Networking Landings, #1 (bug 178993) caused the change, but my interpretation is that ljlogin was doing the wrong thing.

Good stuff. A couple of devs on IRC were trying to troubleshoot this too, but they didn't take it too far because the code was a bit weird in places. There were some funny bits when reading it tho, like:

Code: Select all

try { // Get the cookie
  var yumcookie = handinjar.getNext();
  if (!yumcookie) { // Oops. No actual cookie there.
    return false;
  }

and a bunch of else after returns, which apparently is a bit icky. And some comments like:

Code: Select all

// Now, go through the Password Manager and hopefully find a matching
// username/uid pair. I *would* use findPasswordEntry instead, except
// that whoever wrote it makes it throw an exception if there's no
// match, instead of doing something sane with return values. Cockbites.

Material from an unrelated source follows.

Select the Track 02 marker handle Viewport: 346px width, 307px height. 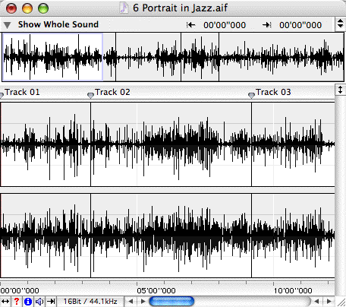(x=90, y=95)
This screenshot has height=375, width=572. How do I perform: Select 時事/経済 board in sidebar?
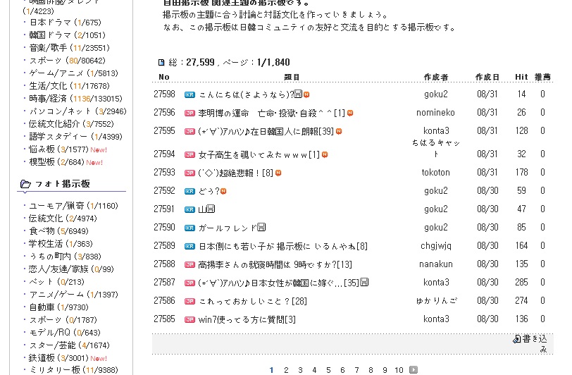click(x=49, y=99)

Which is weird, since he's already shown he knows how to use try/catch to catch exceptions, etc. But hey, if the extension is now working, great stuff!

-fullmetaljacket- · Post by **-fullmetaljacket-** » July 22nd, 2007, 11:52 pm

polidobj wrote:
-fullmetaljacket- wrote:
Littlemutt wrote:security green #6 https://bugzilla.mozilla.org/show_bug.cgi?id=387333 , shows check in and verified 7/10/07, so I'd say yes... the fix is in.

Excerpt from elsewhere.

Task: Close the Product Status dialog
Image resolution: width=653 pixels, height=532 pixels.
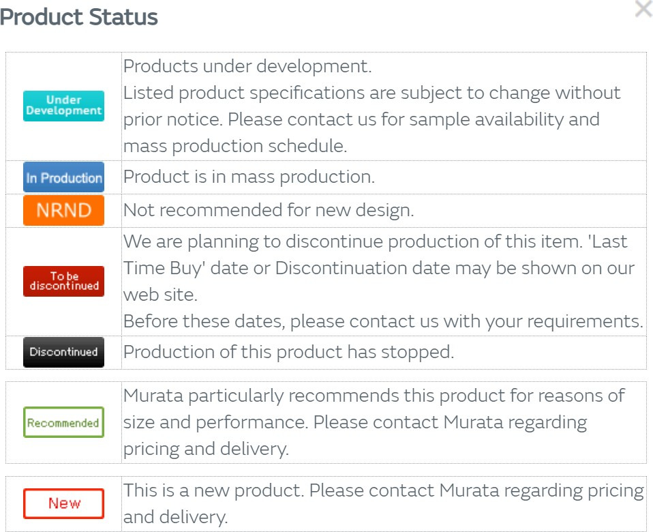Action: [x=643, y=10]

is that it? i was talking about this: http://secunia.com/cve_reference/CVE-2007-3670/
That doesn't look like the right bug. I don't know what the bug is. But it is fixed.

it was bug 389106

colfer · Post by **colfer** » July 23rd, 2007, 9:53 am

A patch for 389106 was checked in yesterday, as well as another security thing, 388121, and the dropdown scrollbar thing 388583. These are all for Firefox 2.0.0.6.

chob · Post by **chob** » July 23rd, 2007, 10:02 am

Yeah, looks like a quick 2.0.0.6 is scheduled to get some more security fixes, along with that silly 'URL bar drop down history not scrolling' bug on Mac. Perhaps only four checkins!

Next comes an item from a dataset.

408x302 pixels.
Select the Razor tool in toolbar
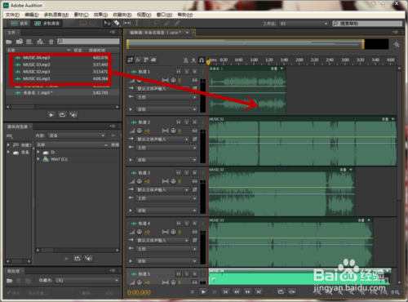117,23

#388121 [Core]-More consistent handling of principals for loads across docshell type boundaries. [All]

#388583 [Core:XP Toolkit/Widgets: XUL]-Autocomplete dropdown doesn't update when scrolling with scrollbar [Mac]

#389106 [Core]-Escape quotes and escape spaces even for the OnlyNonASCII flag[All]

#389287 [Installer]-Remove protocol handler registry keys added by the MS shim [All]

Firefox 2.0.0.6pre candidates (not yet fully populated)

canuckerfan · Post by **canuckerfan** » July 23rd, 2007, 11:46 am

ever since updating to 2.0.0.5, is anyone else getting weird "shaking" after switching users while fx is open?

colfer · Post by **colfer** » July 23rd, 2007, 3:43 pm

Why the hell is Firefox still shipping with signon.prefillForms defaulted to "true"? Not fixed in the 2.0.0.6 rc1.

Hence Slashdot article today:

IT: Password Vulnerability In Firefox 2.0.0.5
Posted by CmdrTaco on Monday July 23, @11:18AM
from the waiting-for-the-patch-boys dept.
Mozilla
Paris The Pirate writes "According to a message posted over the weekend on the Full-Disclosure mailing list, the latest version of Firefox, 2.0.0.5, contains a password management vulnerability that can allow malicious Web sites to steal user passwords. If you have JavaScript enabled and allow Firefox to remember your passwords, you are at risk from this flaw."
[+] security, mozilla, javascript, fudfox, noscript (tagging beta)

http://it.slashdot.org/article.pl?sid=07/07/23/1450224

colfer · Post by **colfer** » July 23rd, 2007, 3:47 pm

By the way, it's the ancient "MySpace" bug, which MySpace fixed, but it is a general problem with user-driven web sites. IIRC, somehow IE avoids the bug, so Mozilla has kept the "signon.prefillForms" pref as "true" when the only sane way to browse is with it "false." That just means you need to click or tab to the user name field to select the name and the get your password filled.